— Records drawn from a dataset —
# # # # # # #

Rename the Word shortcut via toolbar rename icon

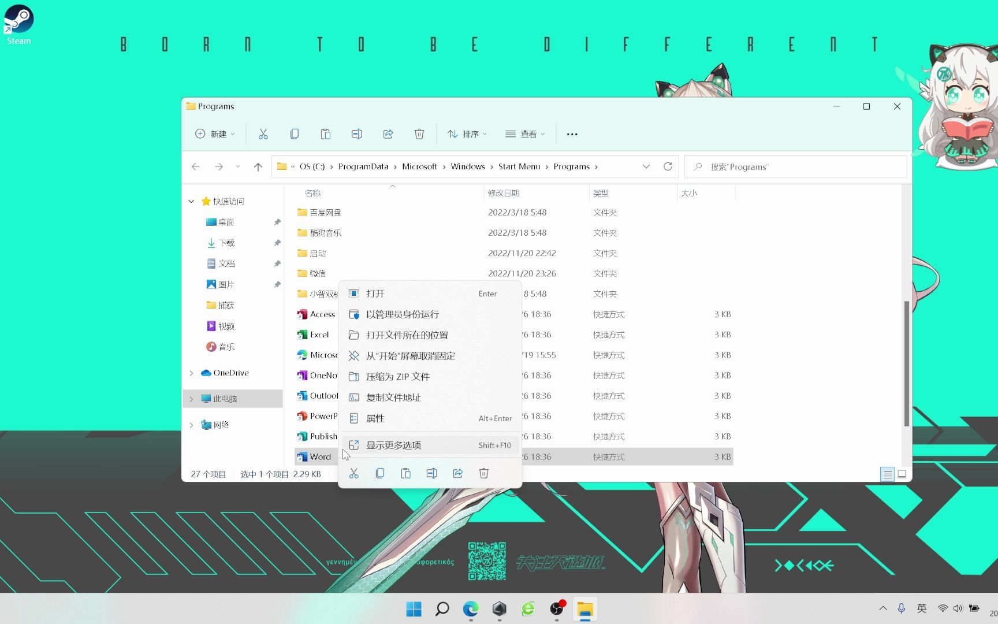pyautogui.click(x=356, y=133)
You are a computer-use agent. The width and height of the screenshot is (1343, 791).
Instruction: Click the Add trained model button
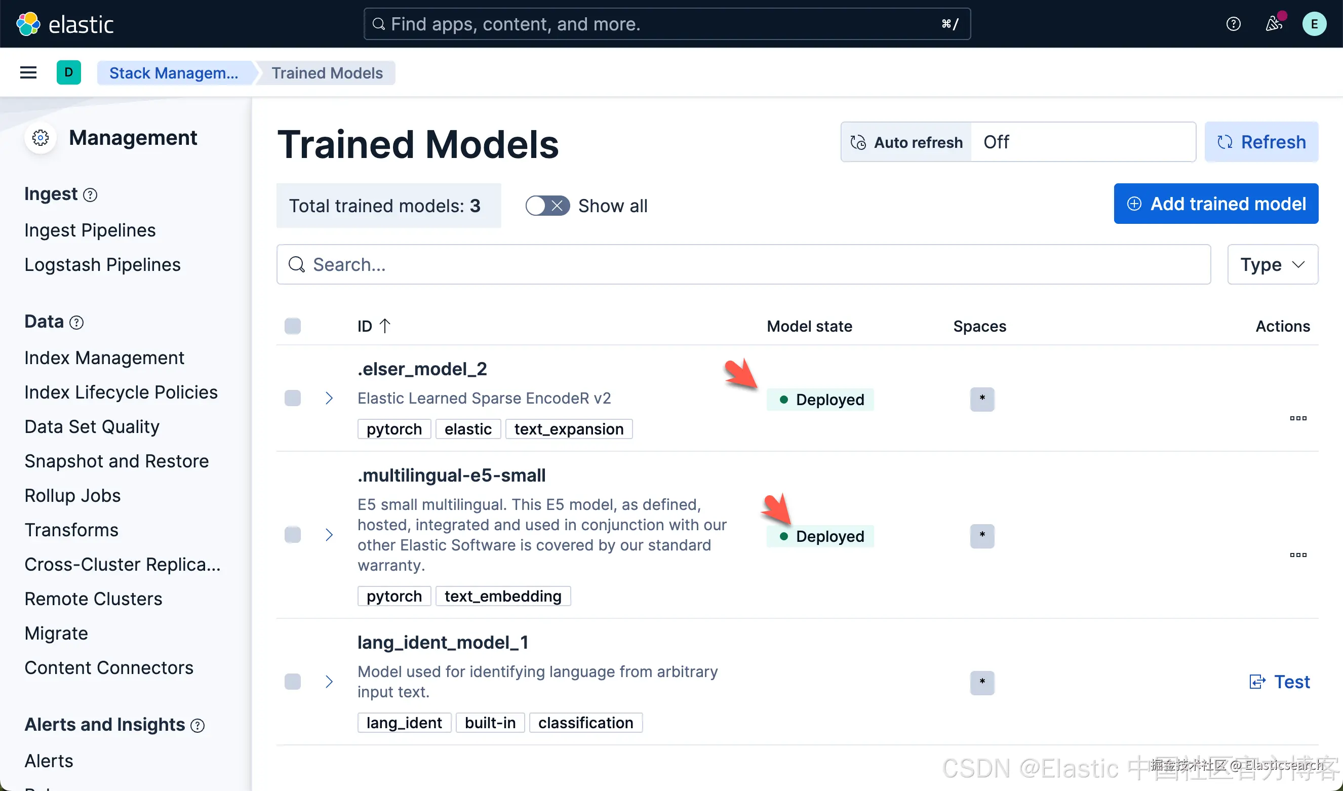(1216, 204)
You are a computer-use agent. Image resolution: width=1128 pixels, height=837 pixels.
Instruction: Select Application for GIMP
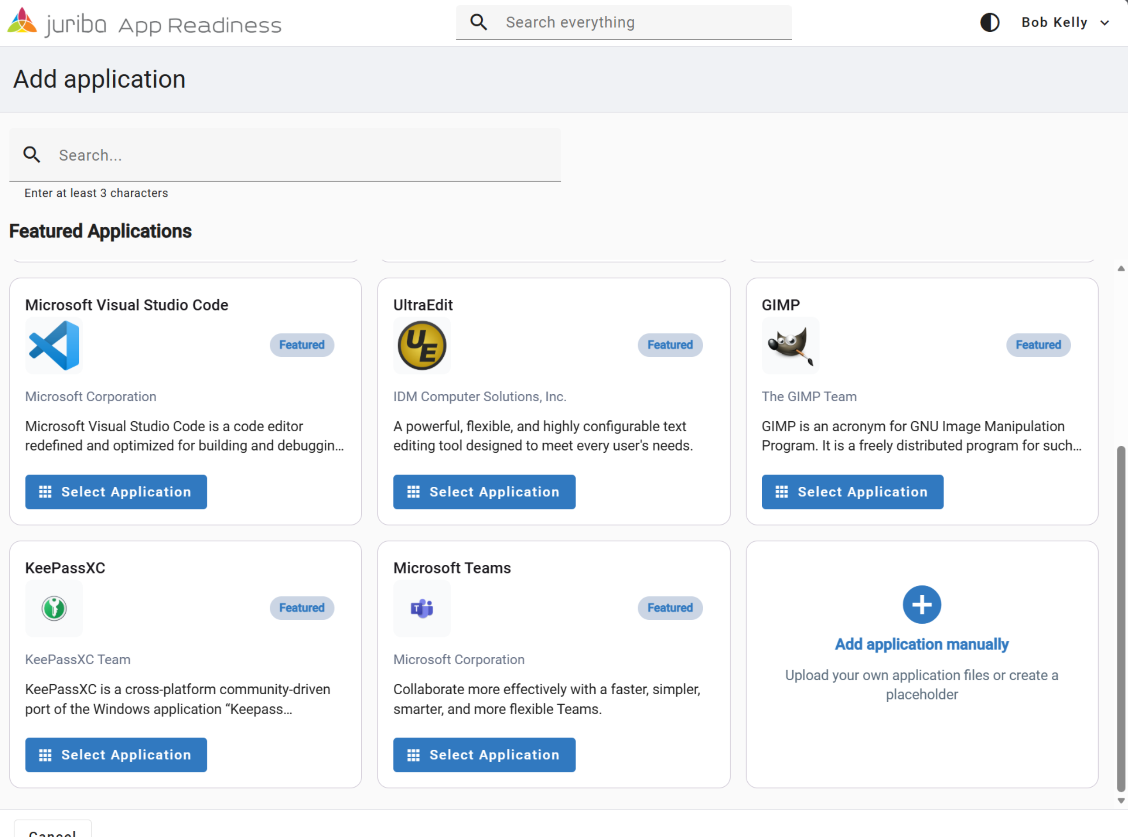click(x=852, y=491)
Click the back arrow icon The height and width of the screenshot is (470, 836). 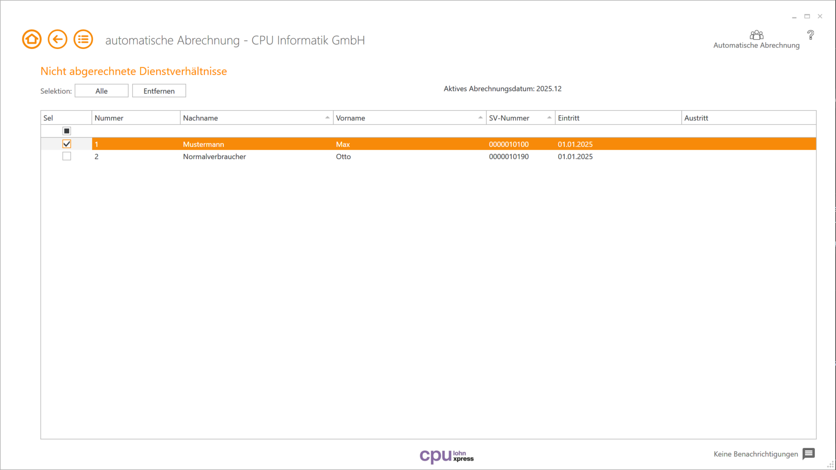57,39
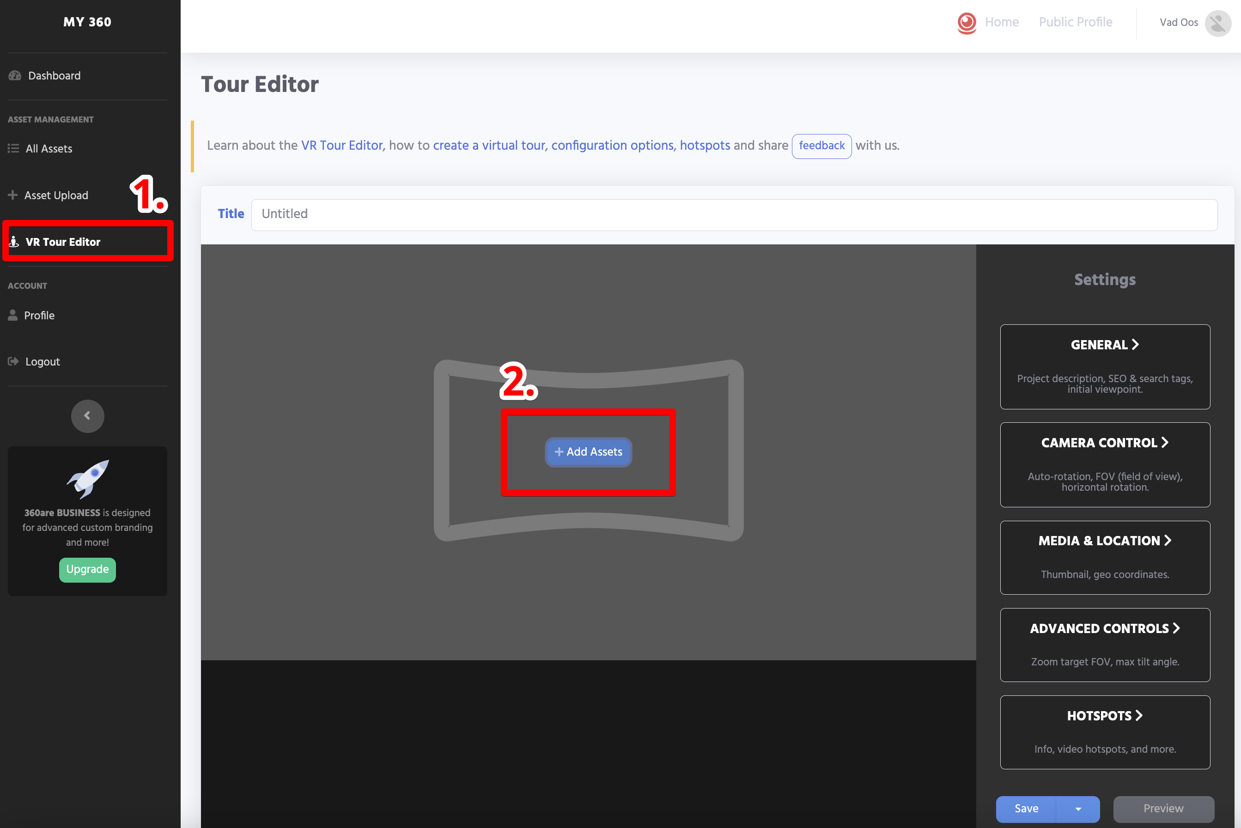Collapse sidebar with the round chevron button

pos(88,416)
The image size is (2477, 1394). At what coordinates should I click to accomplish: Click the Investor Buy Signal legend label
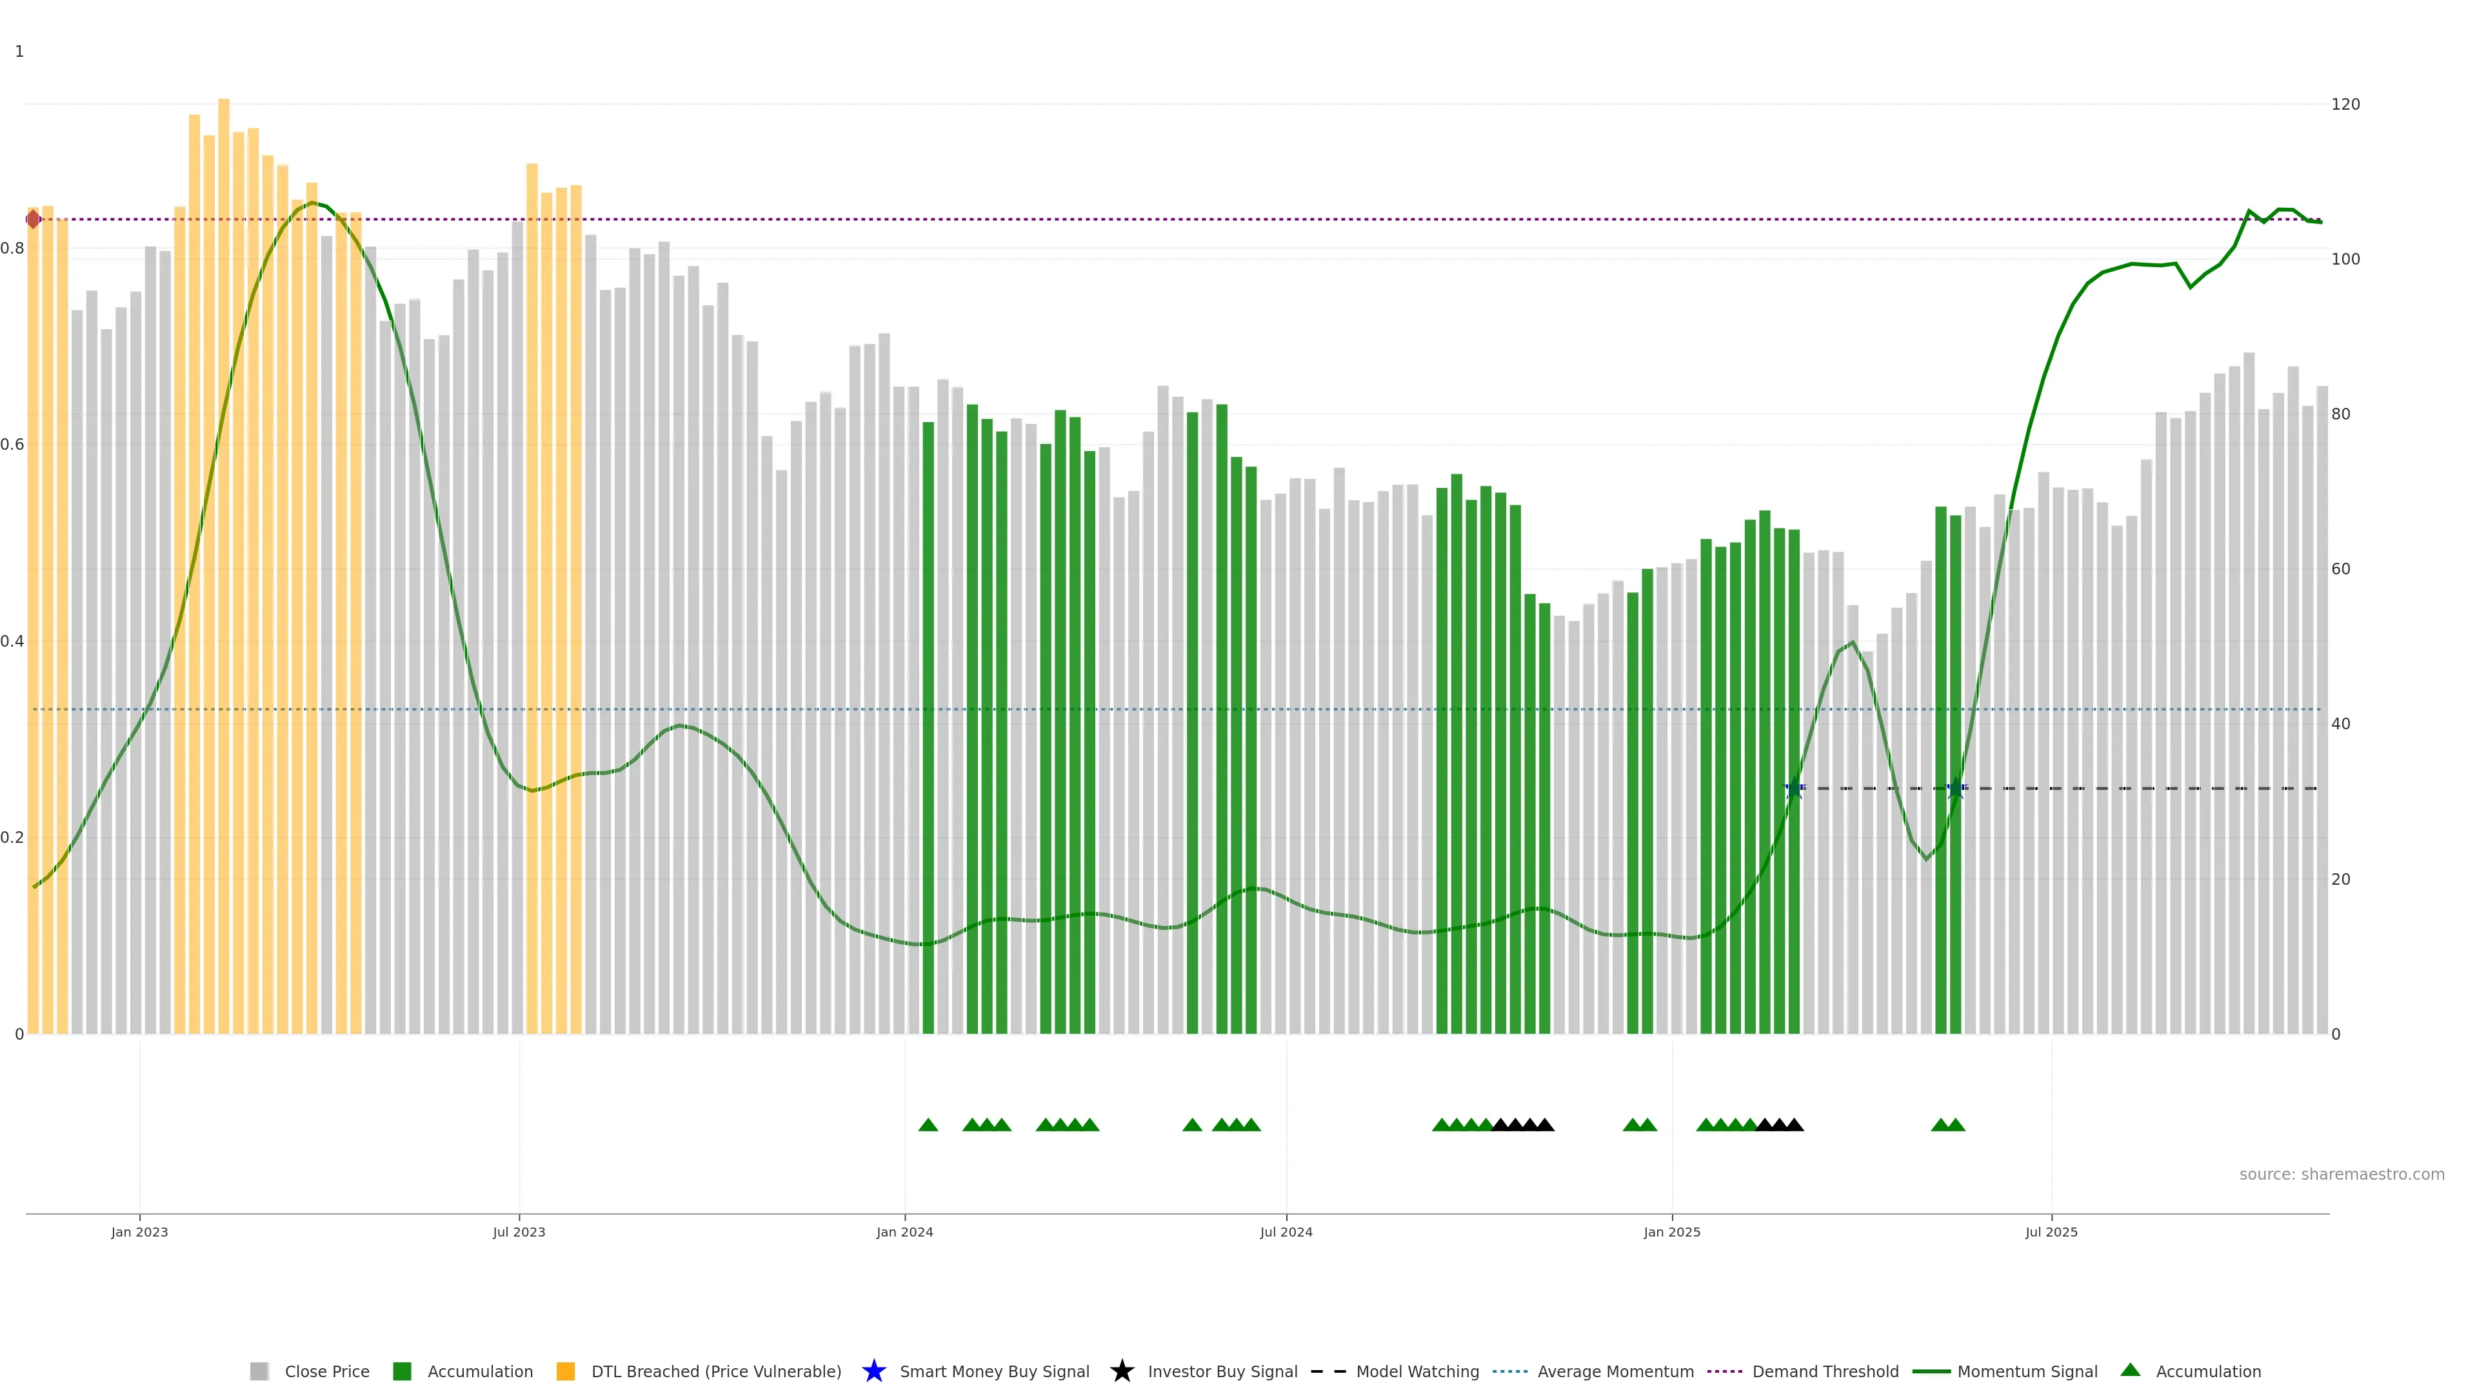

# # # # # # #

— WHAT YOU NEED TO DO —
Only one thing is wanted in reply: the number of lines in the entries that hold the string "computer".

— ANSWER SPACE —
2